Hawk Field Services, pleaded guilty to three counts of violating the Endangered Species Act. The Endangered Species Act is a federal law that makes it illegal to take endangered species, by harassing the wildlife to such an extent that it significantly disrupts normal behavioral patterns such as breeding, feeding or sheltering.
According to the information filed in the case and today’s plea agreement, Hawk Field Services, was engaged in gathering, conditioning and treating activities related to the development of natural gas properties in the Fayetteville Shale in north-central Arkansas. The Fayetteville Shale is an unconventional gas reservoir located in the Arkoma Basin in Arkansas, at a depth of approximately 1,500 to 6,500 feet and ranging in thickness from 100 to 500 feet. The South, Middle and Archey Forks of the Little Red River, and their tributaries, are located in steep, mountainous terrain within the Fayetteville Shale region and contain the endangered speckled pocket book mussel.

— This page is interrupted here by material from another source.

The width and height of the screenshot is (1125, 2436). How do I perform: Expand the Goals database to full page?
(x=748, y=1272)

Hawk Field Services acquired and developed land in the Fayetteville Shale, on which wells and pipelines were installed. The pipelines are subsurface and were constructed by Hawk Field Services, across the streams by either trenching or using a technique known as directional drilling. In either case, Hawk Field Services cleared the land on both sides of a stream, exposing bare ground until the pipeline was installed and the land remediated, by re-seeding and re-foresting. In today’s plea agreement, Hawk Field Services admitted that it did not adequately control erosion during construction, from October 2008 to April 2009, of the pipelines in the Little Red River watershed. This lack of erosion control allowed silt to run downhill to the streams, causing sediment to build up at the stream crossing and downstream. This erosion and sedimentation occurred in waters containing the endangered speckled pocketbook mussel, and caused a take of at least one mussel by harassment, in the South Fork, Little Fork and Archey Fork of the Little Red River.

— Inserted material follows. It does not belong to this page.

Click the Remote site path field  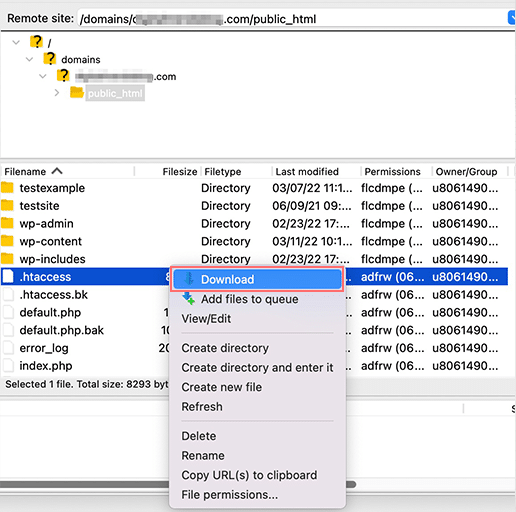click(292, 18)
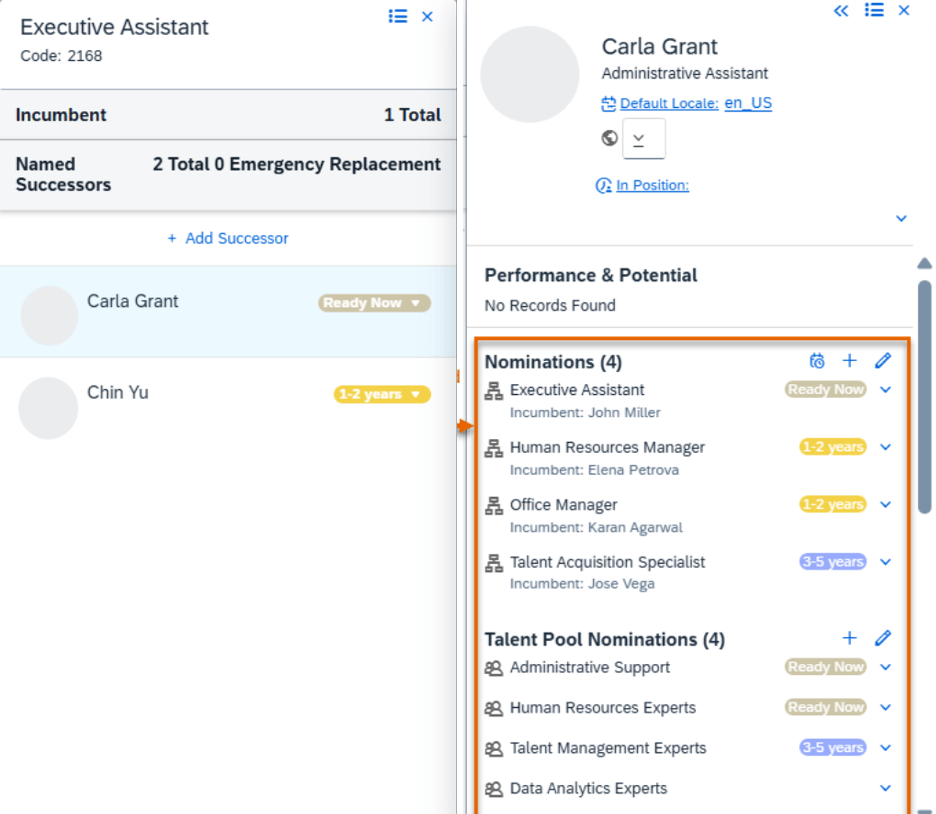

The maximum penalty for a corporation for a violation of the Endangered Species Act includes a $200,000 fine per count. According to the plea agreement filed today, Hawk Field Services agreed to pay a $350,000 fine and to donate $150,000 to the National Fish and Wildlife Foundation, for use in restoration projects in the Little Red River watershed. The sentencing hearing will be on a date to be determined by the court.
The case was investigated by the U.S. Fish & Wildlife Service, with assistance from the Arkansas Fish and Game Commission. The case is being jointly prosecuted by Assistant U.S. Attorney Edward O. Walker of the U.S. Attorney’s Office for the Eastern District of Arkansas and Trial Attorney Todd S. Mikolop of the Environmental Crimes Section of the Justice Department’s Environment and Natural Resources Division.